→ **Exercise objective**: The word "agent" may appear in lines of the data below. Say how many lines hold it, giving only the number.

[Stored data entries]
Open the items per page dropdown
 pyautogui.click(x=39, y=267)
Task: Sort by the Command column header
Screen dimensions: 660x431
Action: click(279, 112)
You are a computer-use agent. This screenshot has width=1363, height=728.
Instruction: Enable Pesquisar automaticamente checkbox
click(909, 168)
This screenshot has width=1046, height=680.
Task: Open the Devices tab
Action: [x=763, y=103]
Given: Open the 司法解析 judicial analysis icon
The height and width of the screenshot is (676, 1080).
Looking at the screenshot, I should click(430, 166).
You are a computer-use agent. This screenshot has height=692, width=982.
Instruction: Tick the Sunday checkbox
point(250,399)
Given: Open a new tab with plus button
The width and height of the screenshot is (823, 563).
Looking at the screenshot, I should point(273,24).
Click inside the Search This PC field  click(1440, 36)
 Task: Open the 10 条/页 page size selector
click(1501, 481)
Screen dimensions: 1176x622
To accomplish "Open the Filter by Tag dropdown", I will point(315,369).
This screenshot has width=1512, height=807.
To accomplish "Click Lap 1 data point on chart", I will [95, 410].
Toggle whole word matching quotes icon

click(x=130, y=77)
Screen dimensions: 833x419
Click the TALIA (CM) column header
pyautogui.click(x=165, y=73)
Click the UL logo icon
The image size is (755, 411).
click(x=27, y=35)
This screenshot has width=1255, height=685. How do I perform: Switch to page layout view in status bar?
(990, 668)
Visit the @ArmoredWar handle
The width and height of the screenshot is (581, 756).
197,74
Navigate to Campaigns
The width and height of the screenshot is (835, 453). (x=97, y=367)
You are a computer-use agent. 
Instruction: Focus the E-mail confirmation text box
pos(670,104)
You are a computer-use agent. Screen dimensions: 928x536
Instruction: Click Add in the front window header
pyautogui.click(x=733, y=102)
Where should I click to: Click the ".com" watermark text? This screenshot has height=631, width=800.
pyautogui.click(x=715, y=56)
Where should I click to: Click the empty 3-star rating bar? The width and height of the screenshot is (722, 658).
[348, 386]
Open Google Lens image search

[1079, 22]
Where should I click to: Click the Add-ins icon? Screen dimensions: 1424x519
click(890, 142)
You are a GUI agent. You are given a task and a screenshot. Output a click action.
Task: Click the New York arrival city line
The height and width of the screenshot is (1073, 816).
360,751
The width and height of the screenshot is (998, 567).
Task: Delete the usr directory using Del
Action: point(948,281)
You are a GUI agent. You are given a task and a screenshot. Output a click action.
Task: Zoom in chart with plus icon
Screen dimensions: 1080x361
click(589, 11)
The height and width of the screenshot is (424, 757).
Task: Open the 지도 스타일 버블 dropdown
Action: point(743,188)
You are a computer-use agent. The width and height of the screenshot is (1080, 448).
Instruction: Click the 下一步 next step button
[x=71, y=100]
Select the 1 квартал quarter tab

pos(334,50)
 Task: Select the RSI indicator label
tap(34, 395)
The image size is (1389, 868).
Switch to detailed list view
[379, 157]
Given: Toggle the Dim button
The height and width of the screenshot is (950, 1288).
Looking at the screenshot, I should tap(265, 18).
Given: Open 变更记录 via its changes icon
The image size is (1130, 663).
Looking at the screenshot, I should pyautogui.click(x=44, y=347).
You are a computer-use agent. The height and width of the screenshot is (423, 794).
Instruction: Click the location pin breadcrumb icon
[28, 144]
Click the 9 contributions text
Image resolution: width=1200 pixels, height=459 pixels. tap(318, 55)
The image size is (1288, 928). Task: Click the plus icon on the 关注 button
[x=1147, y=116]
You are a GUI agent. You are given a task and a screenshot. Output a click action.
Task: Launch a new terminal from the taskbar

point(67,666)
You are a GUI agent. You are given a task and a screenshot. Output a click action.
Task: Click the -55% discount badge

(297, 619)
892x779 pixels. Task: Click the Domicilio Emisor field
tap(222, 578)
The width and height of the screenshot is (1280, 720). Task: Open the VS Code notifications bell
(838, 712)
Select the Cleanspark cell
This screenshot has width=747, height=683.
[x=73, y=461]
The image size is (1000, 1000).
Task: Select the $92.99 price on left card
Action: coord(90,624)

→ **Response box**: 10